Even if there is a wish to implement AVMGlue so developers coming from Flash/AIR/Flex could find themselves in familiar territory and hesitate less to use Redtamarin, we are not here to clone Flash or AIR or Flex, we are here to accompany them and/or extend them, simply put: if you already use AS3, with Redtamarin you can use it to do more.

Sometimes we have some dev who come to us and say “you should make Redtamarin like Node.js and then we will use it”, it’s not our purpose to clone Node.js in AS3, it is possible but it’s not why we are developing Redtamarin.

We are here to provide the tools (in the general sense of the term) so any developer can adapt Redtamarin to what they want to do, so if you want something like Node.js but done in AS3, then you can pick up those tools, study our low-level API and implement it yourself, at the very worst you will be missing a specific low-level C-like functions or structures, tell us and we will add that.

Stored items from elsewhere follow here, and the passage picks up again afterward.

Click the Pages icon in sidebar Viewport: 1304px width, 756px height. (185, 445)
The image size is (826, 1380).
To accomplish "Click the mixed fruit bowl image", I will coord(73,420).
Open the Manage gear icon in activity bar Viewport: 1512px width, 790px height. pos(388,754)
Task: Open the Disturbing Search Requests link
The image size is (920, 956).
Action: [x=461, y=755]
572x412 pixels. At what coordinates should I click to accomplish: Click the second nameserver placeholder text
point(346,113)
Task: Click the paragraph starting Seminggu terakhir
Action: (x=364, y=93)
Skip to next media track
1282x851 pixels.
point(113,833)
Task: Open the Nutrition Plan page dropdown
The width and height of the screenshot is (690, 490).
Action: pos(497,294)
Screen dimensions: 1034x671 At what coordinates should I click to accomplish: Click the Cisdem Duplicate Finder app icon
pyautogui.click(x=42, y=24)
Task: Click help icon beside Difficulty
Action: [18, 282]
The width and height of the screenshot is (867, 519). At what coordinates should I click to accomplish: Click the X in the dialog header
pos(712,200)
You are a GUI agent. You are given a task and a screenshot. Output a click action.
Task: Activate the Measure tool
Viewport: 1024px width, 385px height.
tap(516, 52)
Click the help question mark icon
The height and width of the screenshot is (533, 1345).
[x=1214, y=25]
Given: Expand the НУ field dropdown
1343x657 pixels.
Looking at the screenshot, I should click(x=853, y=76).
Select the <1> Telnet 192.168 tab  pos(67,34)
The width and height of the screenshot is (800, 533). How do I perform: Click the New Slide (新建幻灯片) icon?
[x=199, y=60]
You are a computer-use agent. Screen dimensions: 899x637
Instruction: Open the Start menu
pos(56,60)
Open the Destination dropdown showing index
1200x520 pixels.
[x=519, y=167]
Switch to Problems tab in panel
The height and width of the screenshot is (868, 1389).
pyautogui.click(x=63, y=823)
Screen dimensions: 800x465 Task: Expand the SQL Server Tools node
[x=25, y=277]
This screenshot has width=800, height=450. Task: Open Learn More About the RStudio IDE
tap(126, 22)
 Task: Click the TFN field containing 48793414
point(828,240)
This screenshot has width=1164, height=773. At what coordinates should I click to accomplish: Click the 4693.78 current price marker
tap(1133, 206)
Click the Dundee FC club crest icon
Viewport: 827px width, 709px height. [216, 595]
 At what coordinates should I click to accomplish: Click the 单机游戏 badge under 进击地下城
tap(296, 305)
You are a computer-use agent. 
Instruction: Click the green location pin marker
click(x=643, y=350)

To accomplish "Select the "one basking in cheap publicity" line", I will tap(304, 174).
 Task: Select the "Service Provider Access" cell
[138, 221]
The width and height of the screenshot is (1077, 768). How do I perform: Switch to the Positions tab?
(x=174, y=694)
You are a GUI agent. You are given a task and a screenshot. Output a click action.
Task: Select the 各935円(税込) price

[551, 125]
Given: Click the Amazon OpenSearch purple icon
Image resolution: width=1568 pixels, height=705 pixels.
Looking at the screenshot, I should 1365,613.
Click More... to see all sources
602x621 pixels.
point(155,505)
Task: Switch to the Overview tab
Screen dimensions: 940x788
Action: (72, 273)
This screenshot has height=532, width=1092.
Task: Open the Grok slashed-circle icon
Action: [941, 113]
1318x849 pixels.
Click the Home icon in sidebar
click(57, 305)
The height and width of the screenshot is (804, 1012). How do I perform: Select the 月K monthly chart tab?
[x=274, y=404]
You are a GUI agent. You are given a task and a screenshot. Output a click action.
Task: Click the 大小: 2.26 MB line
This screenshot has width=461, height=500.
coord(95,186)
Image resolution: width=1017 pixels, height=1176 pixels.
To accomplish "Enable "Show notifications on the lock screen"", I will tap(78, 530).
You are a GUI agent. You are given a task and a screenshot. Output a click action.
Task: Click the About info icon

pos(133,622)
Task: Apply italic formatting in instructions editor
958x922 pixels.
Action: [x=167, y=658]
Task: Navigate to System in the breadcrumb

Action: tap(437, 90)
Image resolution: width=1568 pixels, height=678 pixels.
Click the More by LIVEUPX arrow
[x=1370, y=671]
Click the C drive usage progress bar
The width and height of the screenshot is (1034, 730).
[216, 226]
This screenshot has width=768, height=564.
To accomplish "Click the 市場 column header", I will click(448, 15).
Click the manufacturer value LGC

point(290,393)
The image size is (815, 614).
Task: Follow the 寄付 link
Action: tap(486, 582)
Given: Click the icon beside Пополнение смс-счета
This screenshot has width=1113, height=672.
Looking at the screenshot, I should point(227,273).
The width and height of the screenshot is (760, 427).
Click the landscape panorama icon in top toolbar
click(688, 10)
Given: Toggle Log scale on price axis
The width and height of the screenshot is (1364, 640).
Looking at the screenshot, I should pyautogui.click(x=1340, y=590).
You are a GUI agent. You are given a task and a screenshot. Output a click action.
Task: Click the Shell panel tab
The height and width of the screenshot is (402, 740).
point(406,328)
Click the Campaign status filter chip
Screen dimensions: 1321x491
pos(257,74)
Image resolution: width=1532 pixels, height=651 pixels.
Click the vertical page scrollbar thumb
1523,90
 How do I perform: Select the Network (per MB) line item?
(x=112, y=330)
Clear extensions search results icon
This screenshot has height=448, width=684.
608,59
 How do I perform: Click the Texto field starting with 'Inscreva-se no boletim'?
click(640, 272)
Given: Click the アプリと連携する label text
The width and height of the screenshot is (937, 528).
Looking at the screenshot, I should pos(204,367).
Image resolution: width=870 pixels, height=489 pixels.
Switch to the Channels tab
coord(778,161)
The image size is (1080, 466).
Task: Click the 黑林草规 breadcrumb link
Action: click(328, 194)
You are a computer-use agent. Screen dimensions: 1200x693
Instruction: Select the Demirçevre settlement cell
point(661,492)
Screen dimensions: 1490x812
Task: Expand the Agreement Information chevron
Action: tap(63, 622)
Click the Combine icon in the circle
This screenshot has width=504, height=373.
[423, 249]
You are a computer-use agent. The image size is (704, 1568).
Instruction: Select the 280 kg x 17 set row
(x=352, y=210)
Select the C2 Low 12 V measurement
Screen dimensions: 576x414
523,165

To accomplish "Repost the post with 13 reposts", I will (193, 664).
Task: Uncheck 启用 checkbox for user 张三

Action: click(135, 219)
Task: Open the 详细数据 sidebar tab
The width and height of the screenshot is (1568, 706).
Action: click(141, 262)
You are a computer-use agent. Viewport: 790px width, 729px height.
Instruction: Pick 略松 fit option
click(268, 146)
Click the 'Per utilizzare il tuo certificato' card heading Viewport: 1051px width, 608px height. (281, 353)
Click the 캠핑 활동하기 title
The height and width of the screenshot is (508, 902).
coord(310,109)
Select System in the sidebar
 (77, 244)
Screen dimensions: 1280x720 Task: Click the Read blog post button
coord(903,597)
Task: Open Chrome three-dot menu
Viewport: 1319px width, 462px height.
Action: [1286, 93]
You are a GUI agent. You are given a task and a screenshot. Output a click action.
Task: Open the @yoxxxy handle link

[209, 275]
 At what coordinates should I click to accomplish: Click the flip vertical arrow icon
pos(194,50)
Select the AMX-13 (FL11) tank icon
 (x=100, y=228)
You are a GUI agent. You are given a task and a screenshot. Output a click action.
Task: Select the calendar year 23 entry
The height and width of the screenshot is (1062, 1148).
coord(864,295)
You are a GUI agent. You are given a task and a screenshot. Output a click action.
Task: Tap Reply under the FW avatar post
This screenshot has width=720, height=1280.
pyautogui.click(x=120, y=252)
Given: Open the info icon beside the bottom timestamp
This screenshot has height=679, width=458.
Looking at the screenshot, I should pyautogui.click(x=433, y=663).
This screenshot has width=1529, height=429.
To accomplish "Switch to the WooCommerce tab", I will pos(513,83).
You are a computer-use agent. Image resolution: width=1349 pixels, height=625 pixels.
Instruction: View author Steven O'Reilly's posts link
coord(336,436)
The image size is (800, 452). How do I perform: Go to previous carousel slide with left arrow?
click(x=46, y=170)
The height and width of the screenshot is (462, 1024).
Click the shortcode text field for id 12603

That’s our job: do the low-level stuff so other dev could do the higher level stuff.

That’s why I took the SocketSystem as a main example along this little journey into the guts of Redtamarin; SocketSystem is our default implementation to use socket easily, if as a dev you are more comfortable with the BSD socket API then you can ignore it and use directly what is defined in the CLIB, if you have a different background and would rather use something like flash.net.Socket you can also do that, or implement your own net.Socket inspired from the Node.js API, our copy the API that exists in Java, .NET or anything else really … you can do that too.

With Redtamarin we bet on AVM2 + AS3 as cross-platform runtime and API to bring system programming, server-side programming, etc. in the hand of ActionScript 3.0 developers.

The day when a developer will chose Redtamarin instead of PHP or Python or Ruby or anything else, because our tools (AVM2, AS3, runtime, API, libraries, etc.) help him/her solve the problem faster or better or any easier way to do things, is the day when we will win this bet :wink:.